On ne peut empêcher les hommes d’être ce qu’ils sont. Mon tailleur pantalon marsala n’est pourtant pas affriolant et je n’ai pas la forme de rêve tant convoitée en Afrique.
- Comment allez-vous Mme Bah ?
- Je vais bien, merci. réponds-je en me tournant vers mon interlocuteur, M. Assangni, Directeur Général d’une entreprise de télécommunications de la place.
- Ces afterwork devraient se faire plus régulièrement. Une fois par mois, ce n’est pas suffisant, n’est-ce pas ?
- Oui mais nos agendas sont bien souvent trop remplis.
- En effet… J’ai été très heureux d’apprendre qu’une femme prenait les rennes de la BACI. déclare-t-il en accrochant son regard au mien. Votre mari a dû être très content. Tous les hommes rêvent d’avoir une femme comme vous.
- Je suis divorcée. dis-je avec un léger sourire.
- Vu ce que vous dégagez comme charisme et le charme de votre beauté juvénile, vous ne tarderez pas à être une épouse à nouveau.
- Peut-être… Cela ne figure pas dans mes objectifs de l’année.
- Vous ne me ferez pas croire ça. affirme-t-il en portant son verre à ses lèvres charnues. Toute femme a besoin d’amour. Et quand on n’a pas l’occasion de le vivre en tant qu’épouse on le vit en tant que maîtresse.
- Je ne suis pas contre le fait de partager des parts de marché avec un concurrent mais partager un homme, non.
- Ah !
- Je vous prie de m’excuser. Je dois rejoindre ma famille.
- Déjeunez-vous avec votre famille demain ? Ça me ferait plaisir de déjeuner en votre compagnie. exprime-t-il le sourire aux lèvres, la main caressant son ventre bedonnant.
Il n’est absolument pas le genre d’homme qui me fait craquer et il est marié. Pour rester professionnelle, je lui demande sa carte. Je l’appellerai pour lui donner mes disponibilités.
Je quitte avec soulagement mes escarpins, conduire avec est souvent un supplice surtout quand ils sont neufs.
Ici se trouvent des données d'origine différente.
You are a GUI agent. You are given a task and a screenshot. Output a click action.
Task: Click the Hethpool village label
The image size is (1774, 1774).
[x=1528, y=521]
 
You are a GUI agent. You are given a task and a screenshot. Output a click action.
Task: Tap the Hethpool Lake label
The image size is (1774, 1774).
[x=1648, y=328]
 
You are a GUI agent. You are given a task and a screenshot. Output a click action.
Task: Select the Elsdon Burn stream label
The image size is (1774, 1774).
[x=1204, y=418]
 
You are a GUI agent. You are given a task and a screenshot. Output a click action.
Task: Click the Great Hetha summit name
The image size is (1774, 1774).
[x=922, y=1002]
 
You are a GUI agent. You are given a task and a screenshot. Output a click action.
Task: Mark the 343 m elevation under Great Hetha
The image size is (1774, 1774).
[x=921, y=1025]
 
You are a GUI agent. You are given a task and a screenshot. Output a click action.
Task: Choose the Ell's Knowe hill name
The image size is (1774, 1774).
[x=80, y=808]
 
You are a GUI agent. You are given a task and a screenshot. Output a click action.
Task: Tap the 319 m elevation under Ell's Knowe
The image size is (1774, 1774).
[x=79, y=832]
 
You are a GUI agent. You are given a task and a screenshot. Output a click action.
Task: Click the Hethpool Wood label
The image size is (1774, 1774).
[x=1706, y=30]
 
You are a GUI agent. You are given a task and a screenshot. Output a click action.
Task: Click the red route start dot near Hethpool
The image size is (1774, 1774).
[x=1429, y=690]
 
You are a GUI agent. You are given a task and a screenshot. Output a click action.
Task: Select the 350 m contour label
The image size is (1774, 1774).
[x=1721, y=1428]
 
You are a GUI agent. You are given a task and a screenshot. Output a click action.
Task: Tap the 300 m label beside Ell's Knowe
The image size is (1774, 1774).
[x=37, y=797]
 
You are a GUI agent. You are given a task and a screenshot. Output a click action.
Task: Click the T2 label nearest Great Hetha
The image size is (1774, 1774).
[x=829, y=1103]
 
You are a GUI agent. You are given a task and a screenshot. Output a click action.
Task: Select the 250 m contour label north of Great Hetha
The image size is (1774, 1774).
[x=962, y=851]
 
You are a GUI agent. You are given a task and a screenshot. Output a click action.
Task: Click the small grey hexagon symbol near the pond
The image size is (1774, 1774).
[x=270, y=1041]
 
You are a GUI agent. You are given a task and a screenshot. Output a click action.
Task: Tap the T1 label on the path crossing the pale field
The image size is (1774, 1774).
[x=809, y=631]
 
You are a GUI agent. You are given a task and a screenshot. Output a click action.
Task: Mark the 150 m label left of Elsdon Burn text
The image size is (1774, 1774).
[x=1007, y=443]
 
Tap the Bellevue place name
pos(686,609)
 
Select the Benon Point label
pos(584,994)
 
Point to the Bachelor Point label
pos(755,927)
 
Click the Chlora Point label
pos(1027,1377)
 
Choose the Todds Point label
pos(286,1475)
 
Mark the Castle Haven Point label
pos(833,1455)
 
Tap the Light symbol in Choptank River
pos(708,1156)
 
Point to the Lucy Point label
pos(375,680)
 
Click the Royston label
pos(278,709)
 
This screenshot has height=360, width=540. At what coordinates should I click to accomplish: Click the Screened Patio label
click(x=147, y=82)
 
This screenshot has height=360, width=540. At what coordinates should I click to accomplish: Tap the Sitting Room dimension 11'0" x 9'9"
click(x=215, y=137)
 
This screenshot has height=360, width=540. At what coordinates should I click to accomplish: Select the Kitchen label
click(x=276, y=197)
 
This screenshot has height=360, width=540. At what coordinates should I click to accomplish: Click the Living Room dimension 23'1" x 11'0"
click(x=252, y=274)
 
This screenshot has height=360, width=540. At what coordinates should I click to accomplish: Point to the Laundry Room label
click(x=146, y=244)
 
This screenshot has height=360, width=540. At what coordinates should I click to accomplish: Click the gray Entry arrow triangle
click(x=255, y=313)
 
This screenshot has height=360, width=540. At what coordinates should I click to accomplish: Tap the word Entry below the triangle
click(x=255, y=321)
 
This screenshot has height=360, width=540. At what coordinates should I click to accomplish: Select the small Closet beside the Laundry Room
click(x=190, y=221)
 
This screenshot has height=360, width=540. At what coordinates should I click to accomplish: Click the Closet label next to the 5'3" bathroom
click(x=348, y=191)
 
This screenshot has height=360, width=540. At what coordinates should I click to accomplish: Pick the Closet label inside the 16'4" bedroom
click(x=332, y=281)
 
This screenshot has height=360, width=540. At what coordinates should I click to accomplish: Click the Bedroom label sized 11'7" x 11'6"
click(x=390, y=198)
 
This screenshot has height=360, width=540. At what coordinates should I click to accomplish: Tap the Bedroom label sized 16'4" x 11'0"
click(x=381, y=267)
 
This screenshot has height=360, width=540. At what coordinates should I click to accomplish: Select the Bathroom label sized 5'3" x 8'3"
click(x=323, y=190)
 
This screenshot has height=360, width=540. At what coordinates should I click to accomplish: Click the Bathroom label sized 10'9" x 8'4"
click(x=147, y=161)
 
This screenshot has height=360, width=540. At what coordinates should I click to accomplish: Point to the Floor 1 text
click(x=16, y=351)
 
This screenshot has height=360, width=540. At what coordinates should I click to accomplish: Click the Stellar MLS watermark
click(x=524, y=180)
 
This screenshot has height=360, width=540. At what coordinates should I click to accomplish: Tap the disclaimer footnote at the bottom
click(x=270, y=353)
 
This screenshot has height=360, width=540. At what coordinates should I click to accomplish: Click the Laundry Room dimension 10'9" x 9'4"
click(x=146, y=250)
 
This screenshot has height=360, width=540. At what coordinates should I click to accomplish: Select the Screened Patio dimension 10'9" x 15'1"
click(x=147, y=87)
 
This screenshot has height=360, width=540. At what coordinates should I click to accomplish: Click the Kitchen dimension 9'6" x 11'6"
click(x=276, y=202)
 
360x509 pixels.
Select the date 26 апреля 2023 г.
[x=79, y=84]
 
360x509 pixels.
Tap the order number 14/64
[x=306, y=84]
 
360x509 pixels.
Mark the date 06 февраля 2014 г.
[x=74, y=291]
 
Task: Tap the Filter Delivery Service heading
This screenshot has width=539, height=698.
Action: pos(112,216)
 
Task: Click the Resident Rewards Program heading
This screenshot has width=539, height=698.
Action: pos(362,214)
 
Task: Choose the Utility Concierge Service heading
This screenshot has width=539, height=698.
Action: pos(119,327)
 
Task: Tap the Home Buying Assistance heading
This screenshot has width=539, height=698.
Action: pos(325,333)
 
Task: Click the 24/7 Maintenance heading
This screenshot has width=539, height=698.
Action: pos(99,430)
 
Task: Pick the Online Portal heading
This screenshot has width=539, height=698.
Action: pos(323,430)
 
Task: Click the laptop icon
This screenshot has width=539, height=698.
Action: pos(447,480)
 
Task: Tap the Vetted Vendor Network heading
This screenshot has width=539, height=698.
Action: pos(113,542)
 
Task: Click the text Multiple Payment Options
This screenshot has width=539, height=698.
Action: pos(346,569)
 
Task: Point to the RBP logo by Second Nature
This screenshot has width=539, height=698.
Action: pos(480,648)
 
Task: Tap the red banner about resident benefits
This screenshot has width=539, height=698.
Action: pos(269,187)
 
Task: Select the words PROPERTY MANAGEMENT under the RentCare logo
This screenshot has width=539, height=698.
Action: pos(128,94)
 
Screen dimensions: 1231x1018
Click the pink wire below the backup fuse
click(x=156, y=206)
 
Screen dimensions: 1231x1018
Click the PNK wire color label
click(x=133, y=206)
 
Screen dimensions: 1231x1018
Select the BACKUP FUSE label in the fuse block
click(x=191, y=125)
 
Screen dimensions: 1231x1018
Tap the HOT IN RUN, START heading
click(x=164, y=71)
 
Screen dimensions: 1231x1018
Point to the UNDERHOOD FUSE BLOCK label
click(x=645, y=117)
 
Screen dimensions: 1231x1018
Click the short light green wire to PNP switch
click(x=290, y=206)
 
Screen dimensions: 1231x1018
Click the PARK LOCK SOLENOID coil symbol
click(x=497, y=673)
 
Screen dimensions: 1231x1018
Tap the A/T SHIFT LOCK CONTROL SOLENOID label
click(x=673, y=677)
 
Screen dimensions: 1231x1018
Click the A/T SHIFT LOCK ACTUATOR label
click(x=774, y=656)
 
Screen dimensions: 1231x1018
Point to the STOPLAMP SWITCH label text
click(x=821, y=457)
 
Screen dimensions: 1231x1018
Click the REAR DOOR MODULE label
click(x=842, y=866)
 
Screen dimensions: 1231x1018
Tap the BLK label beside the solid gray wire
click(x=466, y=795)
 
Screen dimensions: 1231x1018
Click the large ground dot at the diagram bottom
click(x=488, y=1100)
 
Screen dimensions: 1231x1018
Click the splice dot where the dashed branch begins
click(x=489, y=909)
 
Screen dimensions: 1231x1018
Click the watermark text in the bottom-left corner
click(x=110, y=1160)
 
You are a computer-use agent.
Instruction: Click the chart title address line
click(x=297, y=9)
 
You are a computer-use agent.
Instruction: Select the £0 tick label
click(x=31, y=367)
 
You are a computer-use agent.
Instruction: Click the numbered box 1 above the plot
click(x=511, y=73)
Je visualise le contenu de ma soirée : appeler ma mère et mes sœurs, vérifier les devoirs de Daoud, faire la …
Ma sonnerie Skype retentit. Le nom d’Amos s’affiche à l’écran. Il veut sûrement me faire le compte-rendu de sa journée. Nous menons un projet de participation financière dans la Banco Caboverdiano de Negócios à Praia.
Je lui expose mes doutes sur certains points, promets de le rappeler demain après ma réunion avec notre équipe d’audit.
J’écoute Lucky Dube durant le trajet pour me détacher du boulot, achève mon processus de relaxation avec une bonne douche froide. Je noue la serviette à ma poitrine, la défais aussitôt. J’ai 41 ans et mon corps a changé.
Les souvenirs de ma vie de femme mariée affluent à mon cerveau. Je les chasse d’un geste de la main. Pas besoin de vivre au passé quand de belles choses meublent le présent. J’ai vécu ma saison de l’amour, aujourd’hui, il est temps de vivre pleinement la saison de ma carrière.
J’enfile un boubou, chausse mes sandales d’intérieur. Je vais rejoindre mon fils, l’unique homme pour qui mon amour jamais ne tarira.